Parenting is no easy feat, and no parent neglects their child when they are in their right mind. But it is very difficult to be in your right mind when you gave birth to kids of a person that was also not cared for and has patterns of coldness and apathy way beyond their conscious awareness. And no easy feat to run on fantasy for the first few years of your marriage and then wake up hungover from all that fantasy seeing the aloof, absent and detached person that you married and bore kids to.

The human condition can get very dicey and complicated and our wiring doesn't care about any of these stories. It's a lot more simple: don't receive care, you get cold and apathetic and start to think in very distorted and strange ways.

Being cared for is as important as food, education, clothing, shelter, water, sleep and sunlight. Not receiving adequate amounts of care lead to all sorts of strange thinking, behaving and self-destructive patterns that become adaptations.

Our bodies depend on certain needs, not all of which we readily understand. The need to be cared for, understood, validated, heard, appreciated, included and accepted are a lot bigger than we realize. The catch is if we aren't receiving those things, we aren't learning how to give them. And when people give them, many times we are skeptical and incapable of receiving them.

So the solution is not easy. Many times genuinely caring people get misconstrued as people with agendas - an idea we often internalized when a step parent or a new lover of our parents came in. And sometimes these strangers that we perceive as invaders of the family mean well and sometimes they don't. To a kid who is missing the warmth and attention of their parent, it usually doesn't look good no matter what.

So parents, be careful with how you introduce and transition a new step parent or lover into the life of your children and adult children, consider these principles and seek therapy and support groups. The goal is to end up with at least one or two truly caring people in your life. People that easily and willingly care about you and people that you easily and willingly care for.

In city cultures, like in NYC, this is not easy to find. I have met and spent time with so many people who have a severe deficit of caring. I know, because I am one myself. But the good news is that seeing I am not alone has really inspired me to take the first step and be there for someone else as best as I can. Often times I am received with great skepticism or if the people are gay they assume there's a sexual agenda behind my friendship. It's really sad what's happening with us humans.

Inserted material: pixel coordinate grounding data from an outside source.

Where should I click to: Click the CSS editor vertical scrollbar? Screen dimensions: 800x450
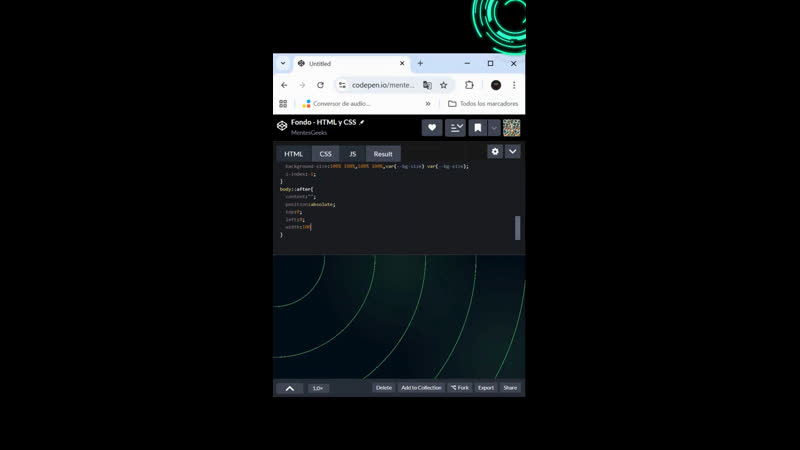point(517,227)
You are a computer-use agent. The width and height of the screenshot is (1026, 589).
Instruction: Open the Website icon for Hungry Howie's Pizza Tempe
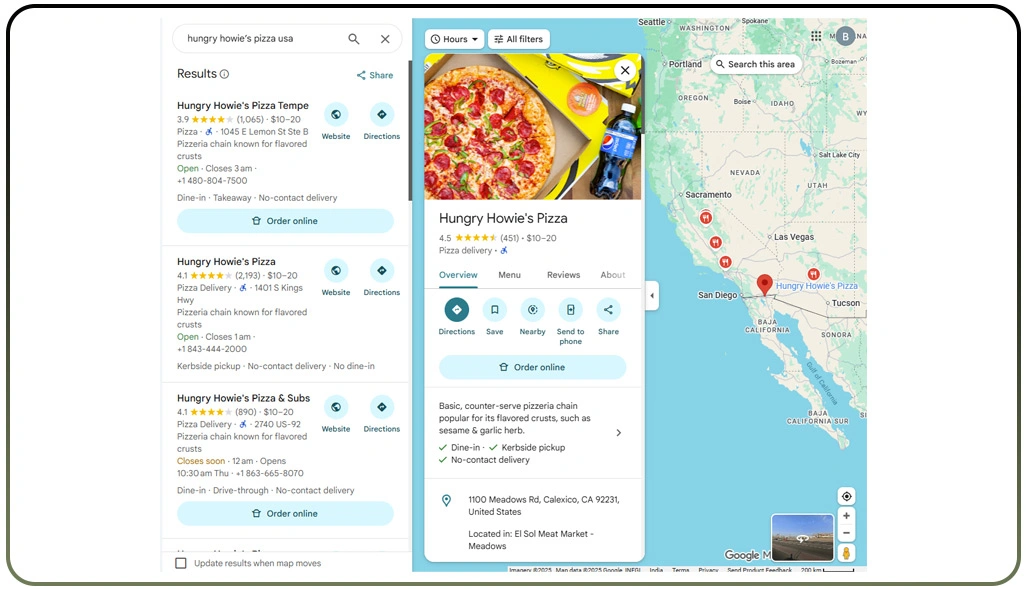336,115
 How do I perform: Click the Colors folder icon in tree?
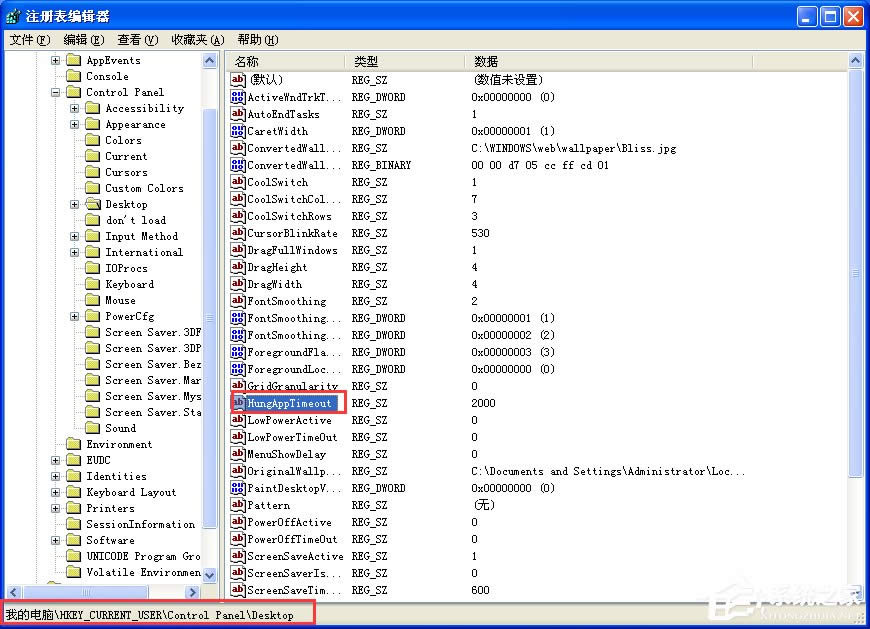click(x=94, y=140)
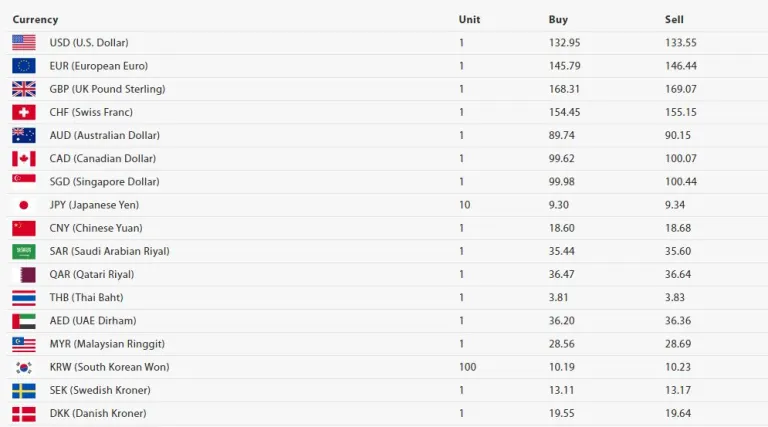Click the Swiss flag icon
768x427 pixels.
24,112

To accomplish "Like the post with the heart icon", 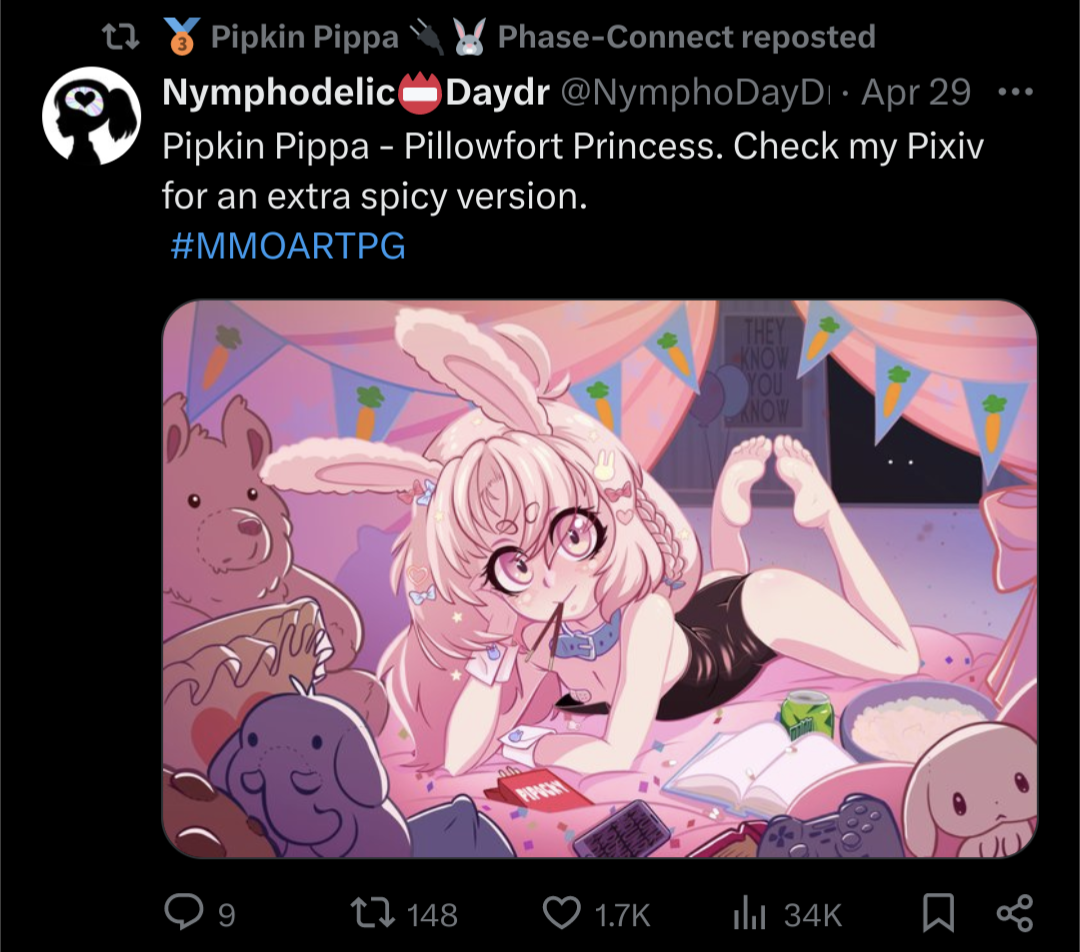I will coord(561,913).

The other thing is this: clicking like on a post, commenting your condolences with a black heart emoji or using that stupid new feature where you react to a person's text - none of those go deep enough to establish a true connection with anyone. People need to feel like they matter a little bit more than getting a double tap on their Instragram post or a star emoji. That's like giving someone a spoonful of fluff or icing when they need a three course meal.

Call a friend, make a date to hangout with them, listen to them when they talk, surprise them at their job, connect with people with all the sense and not just sight and sound.

And for God's sake, don't fall into this infinitely reductive digital screen fluff of connection where the most you can do is hold the text down and pick a reaction from a list that pops up. Nothing irritates this caring deprived hopeless human race lover more!